Aug 22, 2008

The Berkeley School of Information and the I School Movement

From Technicalities
August 22, 2008

The 'L' Word Versus the 'I' Word
By Sheila S. Intner

I consider myself a word lover, a person for whom words have major appeal. Besides owning numerous dictionaries and thesauri (and being known to get lost for hours on end occasionally when I delve into one of them), doing crossword puzzles and double-crostics regularly, and playing nightly games of Scrabble with my husband, I've written columns about the implications of naming technical services departments using various words, such as "support services,""database management services," and the like. Not long ago, Technicalities editor Peggy Johnson sent me an article written by Ellen Detlefsen, the medical library education column editor, which examined the results of a study of the I-schools: schools that prepare people to do what we do. The author asked, "What's the difference between The Information School' and 'The Original Information School?' What's an MSI degree? What's happening to 'library schools?' What ever happened to the L-word?" This column will try to analyze Dr. Detlefsen's questions a bit further and pose more questions for your consideration. What's the Significance of 'Original'? ...

What about the "originals"? Presumably, the five remaining schools in the study of 19 I-schools provide the relevant model.

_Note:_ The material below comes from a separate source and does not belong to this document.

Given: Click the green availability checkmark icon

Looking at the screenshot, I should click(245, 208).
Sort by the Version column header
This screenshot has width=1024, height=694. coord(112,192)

Four in this group began as schools of computer science at Georgia Tech, Indiana University, Penn State, and the University of California-Irvine. The fifth, at the University of California, Berkeley, was originally a traditional library school. It transformed its focus to computer/information science....

Of the 19 I-schools mentioned in Detlefsen's study, five have adopted plain old "Information," without further adornment: Florida State University-Tallahassee, University of Michigan-Ann Arbor, University of Texas-Austin; University of Washington, Seattle, and the University of California, Berkeley. Perhaps, they should be emulated regarding their choices of names while, simultaneously, strengthening the recruiting, curriculum, and support for their library track.